Thursday, 8 January 2015

Tech

It shouldn't need an act

Hooray for Alan Duncan MP!

It doesn't stand a chance of becoming an Act of Parliament, but his Internet Communications (Regulation) Bill warms my heart.

The Bill has one purpose: to finally eliminate frankly pointless verbiage that finds its way onto the bottom of emails from most companies. His speech at the bill's first reading puts the point quite well.

My previous employer added more than 200 words spread over 25 lines to every outgoing message. I've always held that I'd voluntarily include legal disclaimers in email when I see them on headed notepaper.

It shouldn't need an Act of Parliament to persuade companies of the folly of their ways.

What's surprised me is the backlash in comments on The Register's news report on the story.
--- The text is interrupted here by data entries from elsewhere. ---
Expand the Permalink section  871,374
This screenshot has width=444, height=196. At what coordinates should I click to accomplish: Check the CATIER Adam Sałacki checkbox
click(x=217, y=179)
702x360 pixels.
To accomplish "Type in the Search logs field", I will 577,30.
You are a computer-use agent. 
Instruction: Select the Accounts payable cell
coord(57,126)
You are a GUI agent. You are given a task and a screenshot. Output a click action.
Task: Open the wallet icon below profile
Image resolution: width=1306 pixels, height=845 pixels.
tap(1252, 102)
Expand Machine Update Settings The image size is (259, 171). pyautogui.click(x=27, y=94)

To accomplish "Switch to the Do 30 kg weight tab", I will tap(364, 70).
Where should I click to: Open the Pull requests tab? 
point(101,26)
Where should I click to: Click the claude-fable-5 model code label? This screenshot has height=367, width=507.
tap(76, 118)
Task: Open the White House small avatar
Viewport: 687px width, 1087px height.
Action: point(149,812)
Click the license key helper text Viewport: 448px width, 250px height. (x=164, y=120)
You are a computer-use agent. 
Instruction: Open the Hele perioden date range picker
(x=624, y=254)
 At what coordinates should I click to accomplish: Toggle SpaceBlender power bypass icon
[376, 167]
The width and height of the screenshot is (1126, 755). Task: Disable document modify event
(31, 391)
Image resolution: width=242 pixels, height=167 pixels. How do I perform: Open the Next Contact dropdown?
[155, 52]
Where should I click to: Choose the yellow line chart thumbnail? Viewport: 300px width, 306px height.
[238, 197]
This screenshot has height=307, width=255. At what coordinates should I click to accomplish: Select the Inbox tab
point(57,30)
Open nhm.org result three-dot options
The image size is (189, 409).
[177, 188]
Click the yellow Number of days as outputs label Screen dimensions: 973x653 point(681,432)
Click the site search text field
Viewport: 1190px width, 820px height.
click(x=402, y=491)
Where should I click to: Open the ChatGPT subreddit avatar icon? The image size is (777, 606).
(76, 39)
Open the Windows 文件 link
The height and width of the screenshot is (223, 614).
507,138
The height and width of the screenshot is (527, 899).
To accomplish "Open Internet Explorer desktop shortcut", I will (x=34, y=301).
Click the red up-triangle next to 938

The general gist is that there may be some legislation that pushes companies towards including these abhorrent appendages to all outgoing messages.

Maybe it does need an Act after all.

Paul Bennett          _      onewhe
pab@doc.ic.ac.uk      |      elgood
                     /|\     twowhe
                     \_/     elsbad

Next step: stop "pithy" quotes or "Sent from my iPhone" in email signatures. Then again, back in the early '90s I was guilty of worse: unicycle ASCII art.

Perhaps an Act could've saved me from myself.